Avec Dominique Dayau, embarquons pour le Bassin d'Arcachon des années trente. L'été 1935, exactement, en compagnie d'un reporter du "Petit Parisien", au Pilat, Pierre Amilatégui. En commençant par nous rappeler que le nom de Pyla-sur-Mer n'est "que pure invention (…) et qu'il ne cadre pas avec l'étymologie, l'appellation originelle toute gasconne de l'endroit, que nous avons toujours nommé (…) le Pilat, la pile, le tas de sable." Pierre Amilatégui, orphelin depuis ses 6 ans, est aussi pupille de la nation après la mort de son père sur le champ de bataille en juin 1915. Sa mère, Solange, ancienne ouvrière des ateliers de couture à Paris, a été "munitionnette" chez Citroën pour participer à l'effort de guerre.
La prouesse de Dominique Dayau, c'est la profusion de détails qui enrichissent le tableau des mondanités littéraires arcachonnaises. En s'installant dans sa pension de famille de troisième ordre, Pierre sent monter l'inspiration qui va guider sa plume. De Jean Lorrain, "un modèle d'écriture journalistique au fil du jour", à Octave Mirbeau chez qui "tout est dans la tournure d'esprit, tout est dans celle des phrases".
La postérité est parfois injuste. Plus personne n'ignore ce que désigne la "Côte d'Argent", mais il est peu probable qu'on ait retenu le nom du journaliste sportif bordelais Maurice Martin qui inaugura la jolie formule en 1905. Tout comme Pierre Frondaine, "inspirateur de l'hôtel Haïtza, architecte occulte du "roc" et du bar élégant qui lui fait pendant" a disparu depuis longtemps derrière l'ombre de "L'Homme à l'Hispano", le roman dont il est pourtant l'auteur.
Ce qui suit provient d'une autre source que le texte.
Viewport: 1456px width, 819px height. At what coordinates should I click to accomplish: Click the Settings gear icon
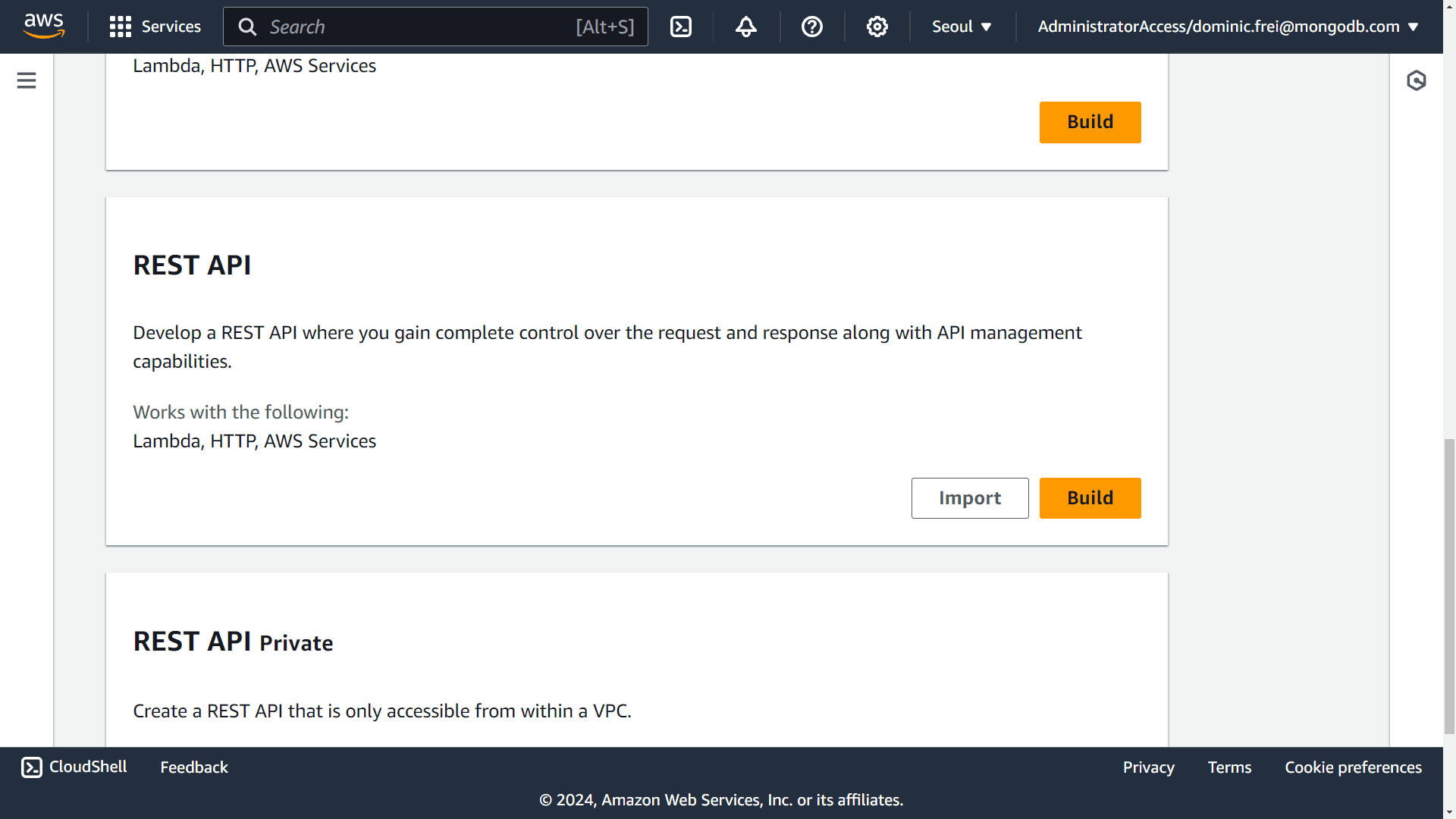[877, 27]
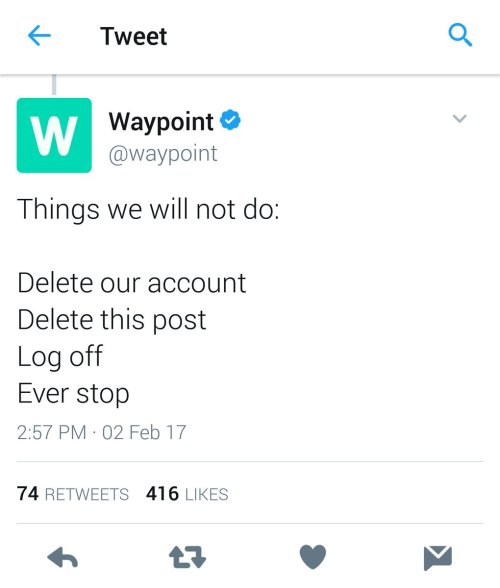Like the tweet with heart icon
Viewport: 500px width, 588px height.
[x=312, y=556]
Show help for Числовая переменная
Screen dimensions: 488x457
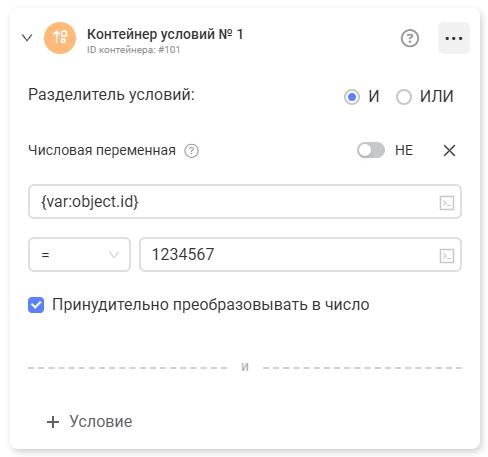(192, 151)
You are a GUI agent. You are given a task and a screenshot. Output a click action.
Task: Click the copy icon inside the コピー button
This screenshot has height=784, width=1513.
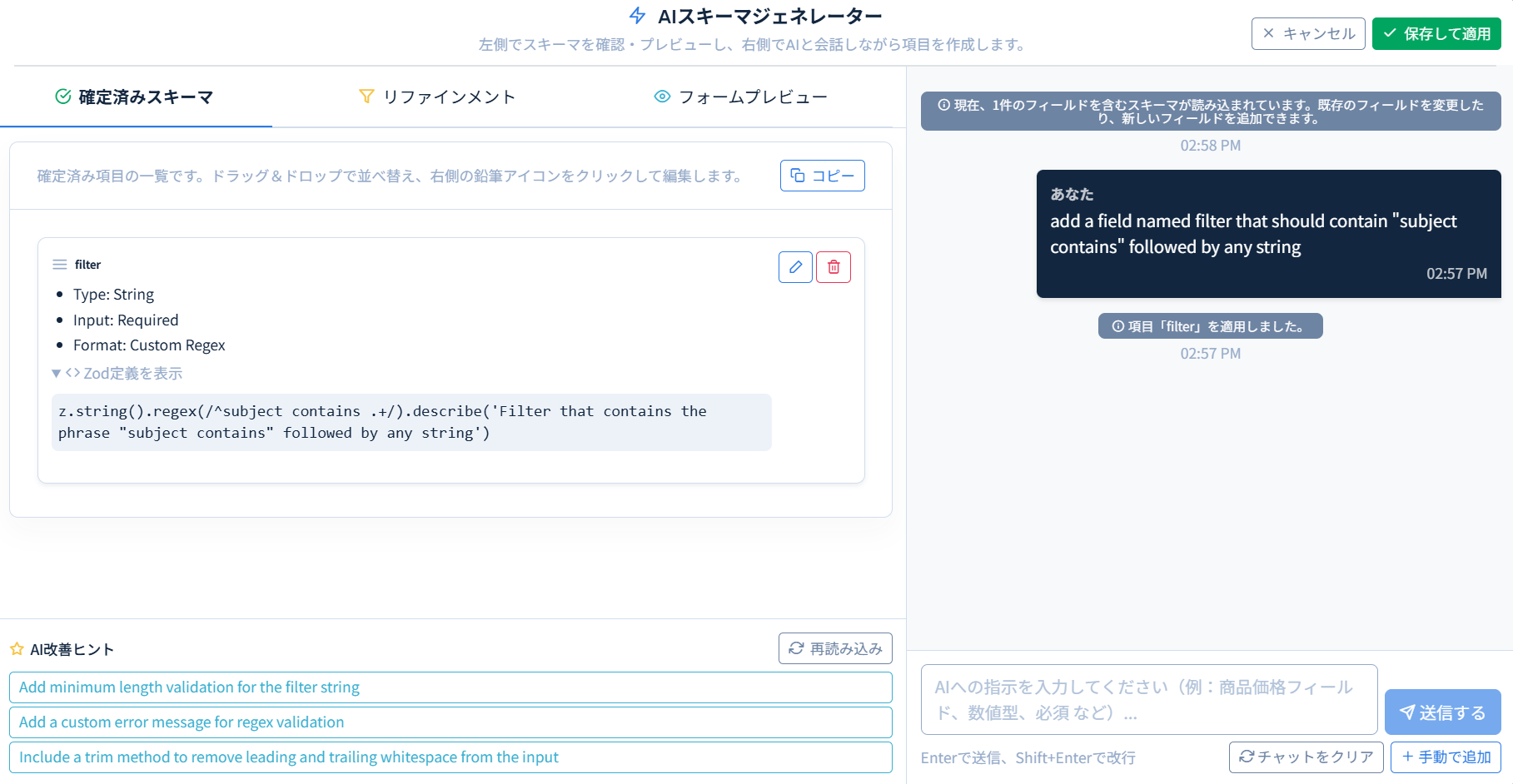799,176
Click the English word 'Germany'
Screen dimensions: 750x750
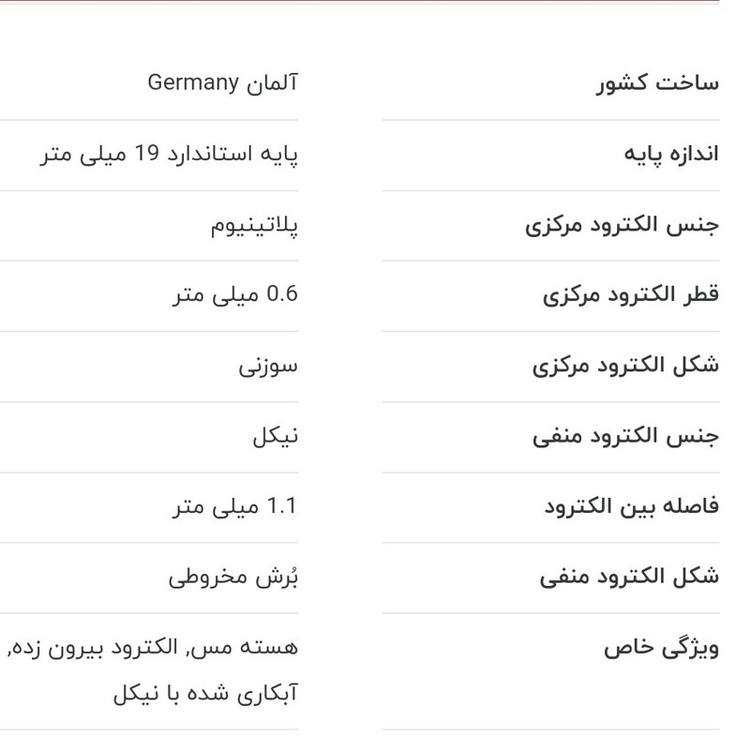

Dans ce métier de chroniqueur futile où les femmes se doivent d'être troublantes et les inconnus mystérieux, l'art du faux semblant consiste à enfiler un costume avec culotte de golf, une tenue yachting, des lunettes "rayonnantes", un canotier et des chaussettes en fil d'Écosse, avant de se laisser guider jusqu'au charme de la "troublante" Aliona Morochkine, exilée russe au service d'une riche compatriote. Avec elle, Pierre pourra croiser le "mystérieux" Rudy, Rudolf Von Sterne. L'homme au physique avantageux est-il un professeur autrichien venu exercer ses talents d'ornithologue sur la réserve du Bassin d'Arcachon ou un militant en service commandé pour le Troisième Reich?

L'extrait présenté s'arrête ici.